The garment industry, a crucial driver of Bangladesh’s export economy, is currently grappling with a series of challenges that have led to a significant downturn. In the past year, at least 76 garment factories have shut their doors, pushing over 50,000 workers, predominantly women out of jobs. Industry experts warn that the situation may worsen, with more closures on the horizon.
SM Fazlul Haque, the former president of the Bangladesh Garment Manufacturers and Exporters Association (BGMEA), highlighted the dire circumstances facing the sector. “The garment industry is in distress. Aside from a handful of factories, most are struggling to turn a profit. The longer the machines operate, the greater the financial burdens become. If this trend continues, we will see even more factories go under,” he remarked.
Several factors have contributed to this crisis, including a downturn in international garment prices, which has placed financial strain on factory owners. European Union buyers have reduced their prices for Bangladeshi garments by 5 per cent, while US buyers have slashed prices by 8 per cent. Additionally, overall export orders fell by 3 per cent last year, further complicating the situation for manufacturers.
Haque pointed to a range of issues exacerbating the crisis, such as soaring bank loan interest rates, the depreciation of the Bangladeshi taka against the US dollar, increased raw material import costs, gas shortages, rising GATT tariffs, and unreliable electricity supply. He noted that the sector faced significant disruptions following the government upheaval in July-August when internet services were suspended.

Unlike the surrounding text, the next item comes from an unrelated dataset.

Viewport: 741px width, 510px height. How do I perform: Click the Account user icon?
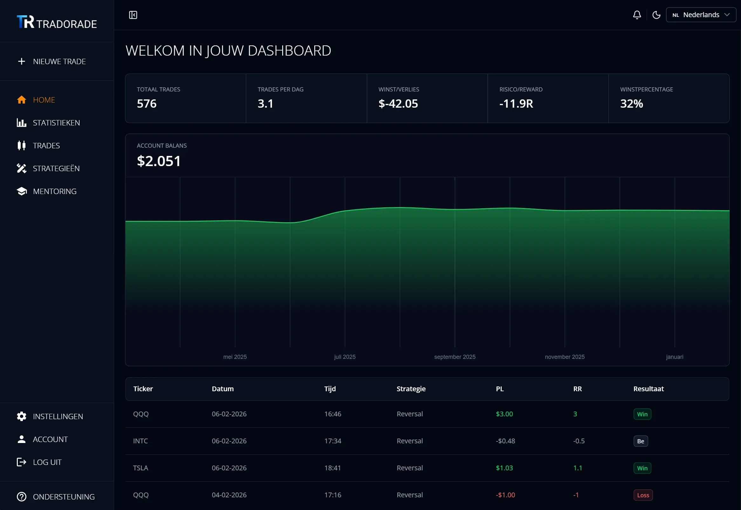(21, 439)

Despite these challenges, Bangladesh’s garment sector achieved exports totaling $38.48 billion in 2024, with knitwear contributing a substantial portion—$20.52 billion—while woven products accounted for $17.95 billion. The BGMEA oversees 2,564 factories, including more than 600 located in export processing zones, but the closure of 76 factories affiliated with BGMEA this year underscores the urgent need for intervention.
Haque underscored the importance of political stability for industrial growth, stating, “A stable government is vital for advancing the country’s industries. We need new leadership to address the ongoing crisis in the industrial sector.”